Decisão recente da SDI-1 do TST aplica a teoria da responsabilidade objetiva do empregador em caso de acidente do trabalho, mesmo quando ocorrido antes da entrada em vigor do Novo Código Civil

A análise desse caso revela fundamentos importantes para o candidato utilizar em questões subjetivas e petições em que haja necessidade de responsabilizar a empresa objetivamente por acidente de trabalho

Ednaldo Brito
Professor do CEJUR
Procurador do Trabalho

Após a edição do Código Civil de 2002, ganhou força no TST a aplicação da teoria da responsabilidade objetiva do empregador quanto aos danos provocados à vida, saúde e integridade física do empregado quando a atividade desenvolvida pela empresa seja potencialmente danosa, ou seja, quando normalmente já apresente risco ao trabalhador. Referido entendimento se baseia no parágrafo único do art. 927 do Código Civil, que impõe a obrigação de reparar o dano, independentemente, de culpa, quando a atividade normalmente desenvolvida pelo autor do dano implicar, por sua natureza, risco para os direitos de outrem.

Foi esse o principal fundamento utilizado pelo TST no julgamento dos Embargos em Recurso de Revista n° TST-E-RR-367600-35.2006.5.12.0053, em que foi embargante a empresa GAMA MINERAÇÃO S.A.

Nesse caso, o empregado da Gama Mineração S/A alegou que contraiu uma pneumoconiose por lidar com o desmonte e carregamento de carvão mineral extraído nas frentes de trabalho no subsolo da mineradora durante 13 anos, no exercício das funções de gerente de produção e operador de retroescavadeira (como se vê, contraiu uma doença profissional, vez que a patologia está diretamente ligada ao exercício da profissão em si, que, pela sua natureza, já expõe o empregado ao risco de contrair a doença).

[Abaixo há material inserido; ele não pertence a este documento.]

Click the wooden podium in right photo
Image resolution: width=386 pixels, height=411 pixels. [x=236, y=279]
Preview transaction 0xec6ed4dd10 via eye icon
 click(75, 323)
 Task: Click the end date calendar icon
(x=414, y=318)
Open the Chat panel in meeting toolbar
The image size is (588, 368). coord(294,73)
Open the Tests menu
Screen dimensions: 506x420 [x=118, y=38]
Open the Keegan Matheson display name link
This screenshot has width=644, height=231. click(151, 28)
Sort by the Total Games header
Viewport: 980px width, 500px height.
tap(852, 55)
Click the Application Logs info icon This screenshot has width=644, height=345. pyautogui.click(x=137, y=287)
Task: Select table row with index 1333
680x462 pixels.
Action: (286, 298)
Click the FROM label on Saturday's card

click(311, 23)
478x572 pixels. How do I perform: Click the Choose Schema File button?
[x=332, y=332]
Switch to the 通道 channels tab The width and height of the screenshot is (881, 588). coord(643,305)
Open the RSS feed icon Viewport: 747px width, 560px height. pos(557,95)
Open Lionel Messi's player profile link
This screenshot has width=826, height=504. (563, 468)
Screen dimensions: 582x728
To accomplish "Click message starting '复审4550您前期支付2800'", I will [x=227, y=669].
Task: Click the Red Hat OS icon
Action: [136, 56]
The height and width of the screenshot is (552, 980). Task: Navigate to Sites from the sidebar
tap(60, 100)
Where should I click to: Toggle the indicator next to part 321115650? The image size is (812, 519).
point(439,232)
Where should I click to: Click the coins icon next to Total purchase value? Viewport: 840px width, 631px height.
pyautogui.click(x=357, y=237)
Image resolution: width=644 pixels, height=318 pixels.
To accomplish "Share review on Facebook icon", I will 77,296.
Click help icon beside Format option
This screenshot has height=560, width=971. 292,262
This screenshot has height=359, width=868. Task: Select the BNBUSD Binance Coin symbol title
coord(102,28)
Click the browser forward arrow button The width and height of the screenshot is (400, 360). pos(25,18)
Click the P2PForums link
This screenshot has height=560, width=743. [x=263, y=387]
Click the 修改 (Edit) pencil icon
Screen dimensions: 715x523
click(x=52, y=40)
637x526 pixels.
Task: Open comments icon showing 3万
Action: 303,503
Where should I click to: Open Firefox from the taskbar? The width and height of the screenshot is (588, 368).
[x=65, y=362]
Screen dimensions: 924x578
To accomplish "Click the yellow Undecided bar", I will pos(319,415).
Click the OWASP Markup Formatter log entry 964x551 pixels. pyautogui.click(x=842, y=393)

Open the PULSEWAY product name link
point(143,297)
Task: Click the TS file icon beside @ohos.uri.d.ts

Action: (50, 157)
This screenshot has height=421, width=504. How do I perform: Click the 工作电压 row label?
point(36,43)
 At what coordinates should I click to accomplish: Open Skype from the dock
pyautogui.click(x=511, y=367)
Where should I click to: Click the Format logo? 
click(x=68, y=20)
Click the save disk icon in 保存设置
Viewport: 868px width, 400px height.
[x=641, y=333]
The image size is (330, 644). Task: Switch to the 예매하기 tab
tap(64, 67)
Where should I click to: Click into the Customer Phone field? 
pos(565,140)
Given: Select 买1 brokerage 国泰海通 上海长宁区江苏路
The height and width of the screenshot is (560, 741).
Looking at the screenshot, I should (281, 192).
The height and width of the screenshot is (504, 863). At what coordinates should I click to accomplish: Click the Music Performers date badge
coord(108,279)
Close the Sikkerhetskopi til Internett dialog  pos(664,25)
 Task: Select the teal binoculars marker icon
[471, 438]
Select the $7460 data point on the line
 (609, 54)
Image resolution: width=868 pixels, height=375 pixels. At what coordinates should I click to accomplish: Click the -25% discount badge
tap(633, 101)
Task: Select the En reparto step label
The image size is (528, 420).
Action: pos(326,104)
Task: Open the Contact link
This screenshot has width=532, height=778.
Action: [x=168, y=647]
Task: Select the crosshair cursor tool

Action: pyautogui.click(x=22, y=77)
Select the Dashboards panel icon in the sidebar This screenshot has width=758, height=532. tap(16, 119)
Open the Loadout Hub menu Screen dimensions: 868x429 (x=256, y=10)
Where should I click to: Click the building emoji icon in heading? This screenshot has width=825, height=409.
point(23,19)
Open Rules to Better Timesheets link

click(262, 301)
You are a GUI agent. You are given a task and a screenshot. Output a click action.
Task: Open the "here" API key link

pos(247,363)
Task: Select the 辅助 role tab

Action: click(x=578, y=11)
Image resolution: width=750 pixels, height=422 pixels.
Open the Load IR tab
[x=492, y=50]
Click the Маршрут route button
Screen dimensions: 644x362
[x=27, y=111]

O pedido de indenização formulado pelo empregado foi julgado improcedente pelo Juiz da 3ª Vara do Trabalho de Criciúma/SC.

Ao julgar o Recurso Ordinário do empregado, o TRT da 12ª Região reformou a sentença de primeiro grau e deferiu o pedido de indenização por danos morais ao argumento de que “é notório o fato de que o trabalho em minas de carvão traz como resultado a ocorrência de pneumoconiose” aduzindo ainda que “Nesse caso, a responsabilidade da empresa é objetiva (parágrafo único do art. 927 do Código Civil), pois a atividade, por sua própria natureza, representa um risco para as pessoas que nela trabalham”. Aplicou, portanto, a teoria da responsabilidade objetiva prevista no art. 927, parágrafo único, do Código Civil, dispensando o trabalhador de provar o nexo causal entre a atividade desempenhada na empresa e a doença que contraiu.

Inconformada com a decisão, a empresa interpôs Recurso de Revista para o TST alegando, dentre outros fundamentos, violação ao art. 7º, XXVIII, da Constituição Federal, que consagra a responsabilidade civil “subjetiva” do empregador pelos danos ocasionados ao empregado em virtude de acidente do trabalho. Ou seja, para a empresa recorrente, a responsabilidade objetiva não seria aplicável à hipótese de acidente do trabalho em virtude da disciplina específica da matéria no texto constitucional. Além disso, a empresa sustentava a inaplicabilidade do parágrafo único do art. 927 do Código Civil pelo fato de a doença ter sido adquirida antes da entrada em vigor do novo Código (o empregado havia sido demitido em 1994).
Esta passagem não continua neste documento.